● Stated goal
Convert the data below into a JSON list of strings, one string for each line, with blank lines omitted.

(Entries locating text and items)
------------------------------------------------------------------------

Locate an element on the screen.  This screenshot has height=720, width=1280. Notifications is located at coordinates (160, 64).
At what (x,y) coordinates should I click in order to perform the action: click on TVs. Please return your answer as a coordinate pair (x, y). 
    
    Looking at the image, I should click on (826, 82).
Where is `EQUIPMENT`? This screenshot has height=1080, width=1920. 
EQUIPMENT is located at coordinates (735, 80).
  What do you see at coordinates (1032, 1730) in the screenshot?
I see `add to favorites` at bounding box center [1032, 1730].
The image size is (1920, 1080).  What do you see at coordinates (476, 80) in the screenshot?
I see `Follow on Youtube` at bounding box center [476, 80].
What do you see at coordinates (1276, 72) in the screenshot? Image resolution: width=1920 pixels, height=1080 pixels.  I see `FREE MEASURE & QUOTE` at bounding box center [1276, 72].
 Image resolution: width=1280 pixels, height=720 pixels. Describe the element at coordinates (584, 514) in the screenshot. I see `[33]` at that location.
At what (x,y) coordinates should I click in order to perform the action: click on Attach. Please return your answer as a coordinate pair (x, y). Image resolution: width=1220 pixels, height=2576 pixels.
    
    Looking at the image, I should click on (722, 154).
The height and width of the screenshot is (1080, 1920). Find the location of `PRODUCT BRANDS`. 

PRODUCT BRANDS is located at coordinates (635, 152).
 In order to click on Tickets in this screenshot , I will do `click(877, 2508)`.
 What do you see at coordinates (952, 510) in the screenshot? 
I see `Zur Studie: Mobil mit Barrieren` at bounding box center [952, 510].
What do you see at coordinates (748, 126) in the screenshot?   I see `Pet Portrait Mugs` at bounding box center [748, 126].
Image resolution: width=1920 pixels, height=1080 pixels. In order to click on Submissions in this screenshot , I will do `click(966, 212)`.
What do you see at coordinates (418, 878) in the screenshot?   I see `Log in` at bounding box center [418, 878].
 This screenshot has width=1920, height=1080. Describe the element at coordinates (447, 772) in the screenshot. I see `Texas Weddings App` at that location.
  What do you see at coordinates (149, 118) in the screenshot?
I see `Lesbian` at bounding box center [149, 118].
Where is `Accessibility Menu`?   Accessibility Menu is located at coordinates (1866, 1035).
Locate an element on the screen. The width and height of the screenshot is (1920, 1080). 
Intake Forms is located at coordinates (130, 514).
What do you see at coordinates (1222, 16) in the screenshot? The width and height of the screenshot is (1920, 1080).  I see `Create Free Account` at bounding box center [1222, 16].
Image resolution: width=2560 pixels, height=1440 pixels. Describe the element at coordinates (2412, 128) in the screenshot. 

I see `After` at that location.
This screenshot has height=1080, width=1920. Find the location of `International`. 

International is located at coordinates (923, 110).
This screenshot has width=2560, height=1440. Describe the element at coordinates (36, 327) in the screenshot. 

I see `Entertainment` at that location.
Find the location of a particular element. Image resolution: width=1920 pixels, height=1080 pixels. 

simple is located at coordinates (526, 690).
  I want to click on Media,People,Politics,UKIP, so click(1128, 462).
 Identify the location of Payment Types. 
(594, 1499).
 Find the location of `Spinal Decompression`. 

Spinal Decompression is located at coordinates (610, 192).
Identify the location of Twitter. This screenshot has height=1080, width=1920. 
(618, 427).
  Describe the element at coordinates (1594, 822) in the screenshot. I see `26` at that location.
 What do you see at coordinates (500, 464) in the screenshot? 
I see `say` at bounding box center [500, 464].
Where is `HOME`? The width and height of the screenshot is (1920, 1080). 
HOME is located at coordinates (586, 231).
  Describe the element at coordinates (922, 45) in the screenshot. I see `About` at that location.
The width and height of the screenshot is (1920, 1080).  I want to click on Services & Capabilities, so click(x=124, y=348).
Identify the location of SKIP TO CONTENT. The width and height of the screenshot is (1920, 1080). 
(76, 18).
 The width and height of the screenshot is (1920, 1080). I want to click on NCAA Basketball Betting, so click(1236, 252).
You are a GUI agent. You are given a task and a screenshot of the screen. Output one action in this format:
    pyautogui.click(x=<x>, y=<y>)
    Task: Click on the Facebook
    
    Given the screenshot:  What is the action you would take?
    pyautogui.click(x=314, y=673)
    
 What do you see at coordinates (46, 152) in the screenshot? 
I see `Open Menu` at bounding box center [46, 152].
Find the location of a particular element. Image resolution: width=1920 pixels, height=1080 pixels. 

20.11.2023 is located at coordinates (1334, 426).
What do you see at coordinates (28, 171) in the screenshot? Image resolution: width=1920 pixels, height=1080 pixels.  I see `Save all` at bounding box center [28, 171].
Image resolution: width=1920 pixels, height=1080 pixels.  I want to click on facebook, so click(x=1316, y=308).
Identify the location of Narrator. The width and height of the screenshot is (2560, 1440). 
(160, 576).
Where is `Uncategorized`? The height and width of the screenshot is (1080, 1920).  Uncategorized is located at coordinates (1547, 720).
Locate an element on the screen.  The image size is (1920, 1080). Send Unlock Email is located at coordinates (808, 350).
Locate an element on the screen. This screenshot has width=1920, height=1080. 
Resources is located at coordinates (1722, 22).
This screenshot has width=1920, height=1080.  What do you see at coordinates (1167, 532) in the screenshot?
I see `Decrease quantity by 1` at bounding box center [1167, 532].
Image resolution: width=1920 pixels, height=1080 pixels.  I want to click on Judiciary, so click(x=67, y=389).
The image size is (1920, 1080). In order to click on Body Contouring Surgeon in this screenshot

------------------------------------------------------------------------

● Task output
[
  "Locate an element on the screen.  This screenshot has height=720, width=1280. Notifications is located at coordinates (160, 64).",
  "At what (x,y) coordinates should I click in order to perform the action: click on TVs. Please return your answer as a coordinate pair (x, y). ",
  "    Looking at the image, I should click on (826, 82).",
  "Where is `EQUIPMENT`? This screenshot has height=1080, width=1920. ",
  "EQUIPMENT is located at coordinates (735, 80).",
  "  What do you see at coordinates (1032, 1730) in the screenshot?",
  "I see `add to favorites` at bounding box center [1032, 1730].",
  "The image size is (1920, 1080).  What do you see at coordinates (476, 80) in the screenshot?",
  "I see `Follow on Youtube` at bounding box center [476, 80].",
  "What do you see at coordinates (1276, 72) in the screenshot? Image resolution: width=1920 pixels, height=1080 pixels.  I see `FREE MEASURE & QUOTE` at bounding box center [1276, 72].",
  " Image resolution: width=1280 pixels, height=720 pixels. Describe the element at coordinates (584, 514) in the screenshot. I see `[33]` at that location.",
  "At what (x,y) coordinates should I click in order to perform the action: click on Attach. Please return your answer as a coordinate pair (x, y). Image resolution: width=1220 pixels, height=2576 pixels.",
  "    Looking at the image, I should click on (722, 154).",
  "The height and width of the screenshot is (1080, 1920). Find the location of `PRODUCT BRANDS`. ",
  "PRODUCT BRANDS is located at coordinates (635, 152).",
  " In order to click on Tickets in this screenshot , I will do `click(877, 2508)`.",
  " What do you see at coordinates (952, 510) in the screenshot? ",
  "I see `Zur Studie: Mobil mit Barrieren` at bounding box center [952, 510].",
  "What do you see at coordinates (748, 126) in the screenshot?   I see `Pet Portrait Mugs` at bounding box center [748, 126].",
  "Image resolution: width=1920 pixels, height=1080 pixels. In order to click on Submissions in this screenshot , I will do `click(966, 212)`.",
  "What do you see at coordinates (418, 878) in the screenshot?   I see `Log in` at bounding box center [418, 878].",
  " This screenshot has width=1920, height=1080. Describe the element at coordinates (447, 772) in the screenshot. I see `Texas Weddings App` at that location.",
  "  What do you see at coordinates (149, 118) in the screenshot?",
  "I see `Lesbian` at bounding box center [149, 118].",
  "Where is `Accessibility Menu`?   Accessibility Menu is located at coordinates (1866, 1035).",
  "Locate an element on the screen. The width and height of the screenshot is (1920, 1080). ",
  "Intake Forms is located at coordinates (130, 514).",
  "What do you see at coordinates (1222, 16) in the screenshot? The width and height of the screenshot is (1920, 1080).  I see `Create Free Account` at bounding box center [1222, 16].",
  "Image resolution: width=2560 pixels, height=1440 pixels. Describe the element at coordinates (2412, 128) in the screenshot. ",
  "I see `After` at that location.",
  "This screenshot has height=1080, width=1920. Find the location of `International`. ",
  "International is located at coordinates (923, 110).",
  "This screenshot has width=2560, height=1440. Describe the element at coordinates (36, 327) in the screenshot. ",
  "I see `Entertainment` at that location.",
  "Find the location of a particular element. Image resolution: width=1920 pixels, height=1080 pixels. ",
  "simple is located at coordinates (526, 690).",
  "  I want to click on Media,People,Politics,UKIP, so click(1128, 462).",
  " Identify the location of Payment Types. ",
  "(594, 1499).",
  " Find the location of `Spinal Decompression`. ",
  "Spinal Decompression is located at coordinates (610, 192).",
  "Identify the location of Twitter. This screenshot has height=1080, width=1920. ",
  "(618, 427).",
  "  Describe the element at coordinates (1594, 822) in the screenshot. I see `26` at that location.",
  " What do you see at coordinates (500, 464) in the screenshot? ",
  "I see `say` at bounding box center [500, 464].",
  "Where is `HOME`? The width and height of the screenshot is (1920, 1080). ",
  "HOME is located at coordinates (586, 231).",
  "  Describe the element at coordinates (922, 45) in the screenshot. I see `About` at that location.",
  "The width and height of the screenshot is (1920, 1080).  I want to click on Services & Capabilities, so click(x=124, y=348).",
  "Identify the location of SKIP TO CONTENT. The width and height of the screenshot is (1920, 1080). ",
  "(76, 18).",
  " The width and height of the screenshot is (1920, 1080). I want to click on NCAA Basketball Betting, so click(1236, 252).",
  "You are a GUI agent. You are given a task and a screenshot of the screen. Output one action in this format:",
  "    pyautogui.click(x=<x>, y=<y>)",
  "    Task: Click on the Facebook",
  "    Given the screenshot:  What is the action you would take?",
  "    pyautogui.click(x=314, y=673)",
  " What do you see at coordinates (46, 152) in the screenshot? ",
  "I see `Open Menu` at bounding box center [46, 152].",
  "Find the location of a particular element. Image resolution: width=1920 pixels, height=1080 pixels. ",
  "20.11.2023 is located at coordinates (1334, 426).",
  "What do you see at coordinates (28, 171) in the screenshot? Image resolution: width=1920 pixels, height=1080 pixels.  I see `Save all` at bounding box center [28, 171].",
  "Image resolution: width=1920 pixels, height=1080 pixels.  I want to click on facebook, so click(x=1316, y=308).",
  "Identify the location of Narrator. The width and height of the screenshot is (2560, 1440). ",
  "(160, 576).",
  "Where is `Uncategorized`? The height and width of the screenshot is (1080, 1920).  Uncategorized is located at coordinates (1547, 720).",
  "Locate an element on the screen.  The image size is (1920, 1080). Send Unlock Email is located at coordinates (808, 350).",
  "Locate an element on the screen. This screenshot has width=1920, height=1080. ",
  "Resources is located at coordinates (1722, 22).",
  "This screenshot has width=1920, height=1080.  What do you see at coordinates (1167, 532) in the screenshot?",
  "I see `Decrease quantity by 1` at bounding box center [1167, 532].",
  "Image resolution: width=1920 pixels, height=1080 pixels.  I want to click on Judiciary, so click(x=67, y=389).",
  "The image size is (1920, 1080). In order to click on Body Contouring Surgeon in this screenshot"
]